传统屏障理论简单形象,然而在临床实践中被证实并不能解释所有类型的大便失禁。因此,大便失禁发生机制需要新的理论体系加以阐述。

2.大便失禁发生新机制:随着Petros盆腔整体理论的研究深入,妇产科中有关女性尿失禁及大便失禁的研究证据补充,大便失禁研究逐渐转向将直肠肛门作为独立功能单元、神经系统及盆底作为辅助支撑结构的整体研究模式,就像研究膀胱和尿道一样[6,36]

传统理论认为,肛门括约肌损害即可导致大便失禁,但在产科相关会阴裂伤等临床实践发现:肛门括约肌损伤与大便失禁发生并无直接因果关系[36, 37]。研究还发现,80例医源性大便失禁患者中并无肛门括约肌损害病史,仅39%(31例)患者出现肛门括约肌变薄,提示大便失禁发生与肛门括约肌损害及厚度改变并无直接关系[38]。研究还显示,对存在盆腔器官脱垂患者修复子宫骶韧带后,大便失禁改善率上升了23%(65%比88%)[37]

在大便失禁新理论中,将直肠-肛管作为控便-失禁功能单元,该理论认为,控便-排便受多个环路精准控制,任一环节出现病理损害均可导致大便失禁[36]。以直肠-肛管作为控便-失禁功能单元为例,大便失禁发生与直肠收缩障碍相关,尤其是直肠-肛管外部施加压力失衡状态;直肠-肛管收缩的控制依赖于肛门、盆底支撑结构以及其他盆腔器官(如阴道)的反射。整体理论还认为,控便-排便机制类似于“足球比赛中进攻队员及守门员”的关系,中枢神经系统通过调控环路精确控制着控便及排便,在“进攻和防守”之间自动切换,一旦该平衡打破,则可演化为大便失禁,见图1[29]

(三)SNM治疗大便失禁的现状及机制研究

自从1994年SNM成功治疗大便失禁以来,目前已成为大便失禁最重要的治疗手段[39]。一项多中心研究报道了133例大便失禁患者行SNM治疗,122例(87%)患者接受最终电池永久植入,超过40%获得完全控便;SNM治疗组随访5年,89%的患者症状明显改善,36%的患者自述“完全控便”[40]。另一项多中心研究,报道了随访中位数超过5年的SNM治疗大便失禁的效果,结果显示,60.7%(197/325)的患者获得长期控便,大便失禁次数从术前5.3次/周减少到1次/周,自觉控便时间从术前1.5 min延长到术后7.5 min;直肠测压及经直肠彩超监测的肛管及盆底结构参与控便相关参数可保持8~15年稳定[41]

此外,随着SNM实践的深入,目前适应证已逐渐拓展到以下情况所致大便失禁[42]:(1)神经源性疾病:包括椎间盘突出、单侧创伤性阴部神经病变、脊柱裂、肌营养不良症;(2)外科相关性疾病:溃疡性结肠炎行全结直肠切除J型回肠储袋肛管吻合术后、直肠脱垂修复术后、有或无新辅助放化疗史的直肠癌保肛手术后LARS等;(3)直肠肛门畸形术后;(4)肛门外括约肌萎缩。

__提供的信息__.
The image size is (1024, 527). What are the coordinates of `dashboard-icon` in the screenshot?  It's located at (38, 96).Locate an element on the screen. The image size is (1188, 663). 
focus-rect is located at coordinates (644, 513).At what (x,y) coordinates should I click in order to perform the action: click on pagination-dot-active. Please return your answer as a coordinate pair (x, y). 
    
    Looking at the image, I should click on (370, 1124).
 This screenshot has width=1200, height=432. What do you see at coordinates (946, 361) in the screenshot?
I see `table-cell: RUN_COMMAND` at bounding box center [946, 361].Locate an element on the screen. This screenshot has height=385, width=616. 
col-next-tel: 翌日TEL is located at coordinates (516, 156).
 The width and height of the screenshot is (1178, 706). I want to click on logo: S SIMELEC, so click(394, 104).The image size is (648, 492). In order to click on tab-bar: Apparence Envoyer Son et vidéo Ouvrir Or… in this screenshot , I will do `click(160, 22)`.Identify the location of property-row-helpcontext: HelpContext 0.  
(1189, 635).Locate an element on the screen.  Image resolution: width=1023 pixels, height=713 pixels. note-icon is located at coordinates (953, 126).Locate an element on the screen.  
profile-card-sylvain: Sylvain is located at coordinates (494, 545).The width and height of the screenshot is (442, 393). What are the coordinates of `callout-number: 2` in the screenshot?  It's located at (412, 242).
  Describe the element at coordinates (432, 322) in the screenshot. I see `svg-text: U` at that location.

__待完成任务__.
a) 根据这篇关于大便失禁的短文回答：
(i) SNM 从哪一年起成功治疗大便失禁？
(ii) 80 例医源性大便失禁患者中，出现肛门括约肌变薄的比例和例数各是多少？
(iii) 对存在盆腔器官脱垂的患者修复子宫骶韧带后，大便失禁改善率从多少升到了多少？
b) 这篇关于大便失禁的短文认为，大便失禁的发生机制需要新的理论体系来阐述。按照短文的说法，为什么需要新理论？
c) 请接着这篇关于大便失禁的短文的末尾续写下去。
以上记录与这篇关于大便失禁的短文没有关系。

__参考答案__.
a)
(i) 1994 年。
(ii) 39%，共 31 例。
(iii) 从 65% 升到了 88%。

b) 传统屏障理论虽然简单形象，但临床实践证实它不能解释所有类型的大便失禁，所以需要新的理论体系来阐述其发生机制。

c)
目前,有关SNM治疗或改善大便失禁的确切机制尚不明确,越来越多的证据显示,SNM可能通过以下机制改善或治疗大便失禁:(1)调控躯体-内脏反射抑制结肠活动,提高肛门内括约肌静息压力,从而提高控便能力[9, 10];(2)增加肛门外括约肌调节活动。研究表明,SNM刺激阴部神经能增强大脑皮层和肛门活动有关的运动中枢反应,使得肛门外括约肌活动增强达到控便[11];(3)可调控结肠蠕动节律,介导逆蠕动活动,减少大便对直肠肛管刺激,从而减少大便失禁风险[12];(4)可通过调控盆底肌群及直肠肛门支持结构,改善肛门括约肌缺损型大便失禁[43]

综上证据,将直肠肛门作为控便-失禁功能单元,控便-排便受多个环路精准控制的新理论对于大便失禁发生及进展机制较传统屏障理论更为全面,但距离真正理解大便失禁还为时尚早。

三、大便失禁病理生理研究未来和诊疗展望

尽管动物实验及临床实践对于大便失禁的发生及进展机制认识有了长足的进步,但仍有诸多问题需要更多证据加以阐释,从而为科学合理诊疗大便失禁提供理论依据。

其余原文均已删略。